═══ Material shown
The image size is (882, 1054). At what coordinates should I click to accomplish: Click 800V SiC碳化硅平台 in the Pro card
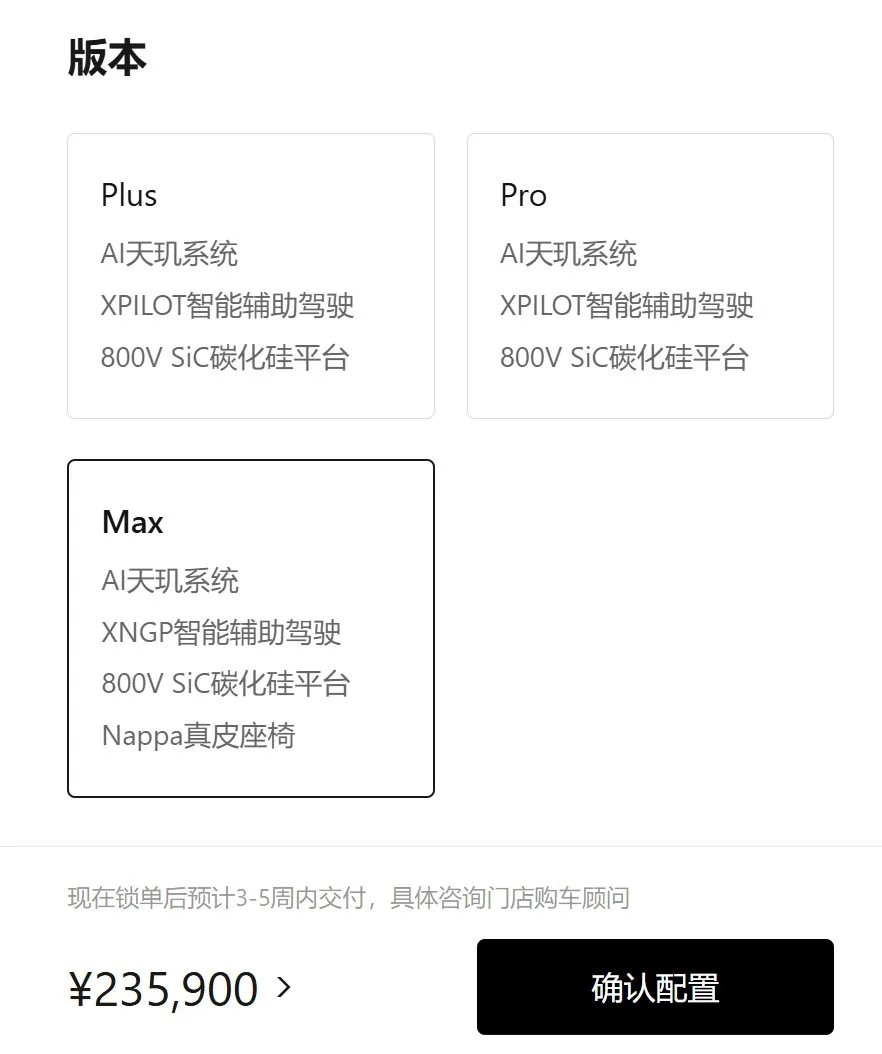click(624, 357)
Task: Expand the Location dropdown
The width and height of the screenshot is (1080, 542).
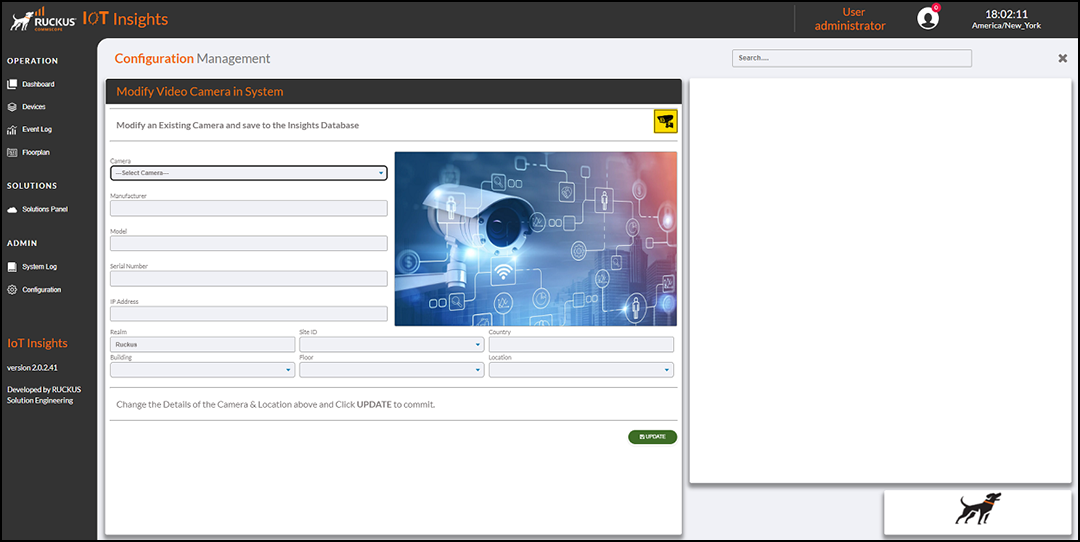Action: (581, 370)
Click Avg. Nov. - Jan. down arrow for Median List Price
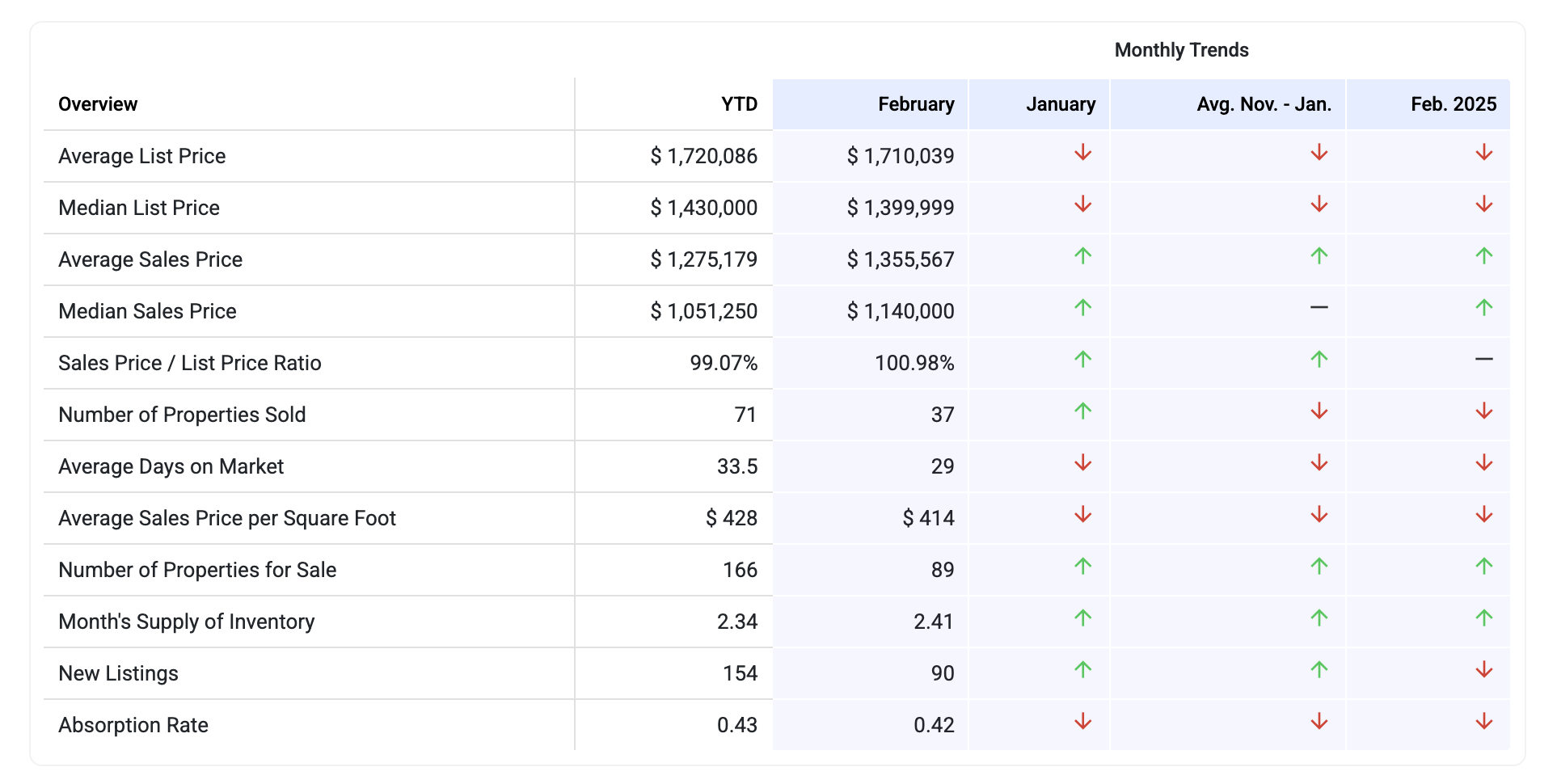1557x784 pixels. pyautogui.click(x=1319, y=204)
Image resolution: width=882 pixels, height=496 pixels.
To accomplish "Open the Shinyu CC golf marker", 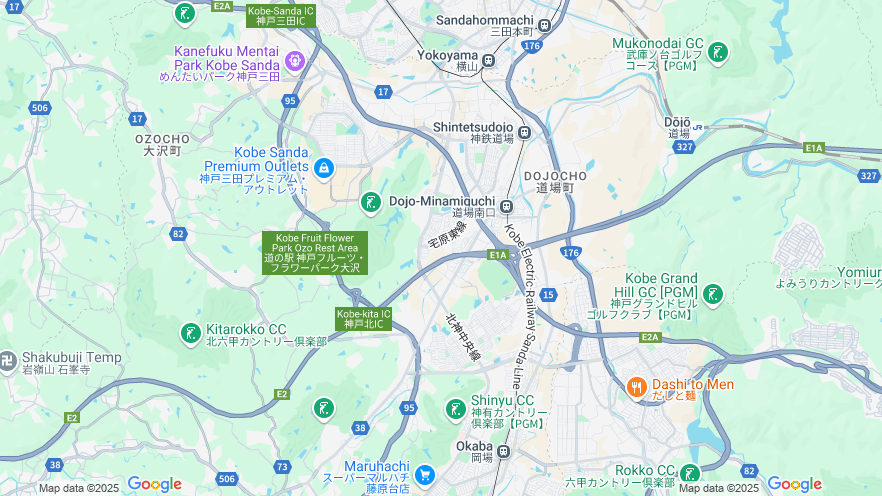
══════
From the entries above, write out every line without a single change, skipping the images.

Task answer:
The image size is (882, 1054). At what coordinates should I click to accomplish: Click 800V SiC碳化硅平台 in the Pro card
click(624, 357)
Task: Expand the Location dropdown
The width and height of the screenshot is (1080, 542).
Action: (581, 370)
Click Avg. Nov. - Jan. down arrow for Median List Price
1557x784 pixels. pyautogui.click(x=1319, y=204)
Image resolution: width=882 pixels, height=496 pixels.
To accomplish "Open the Shinyu CC golf marker", 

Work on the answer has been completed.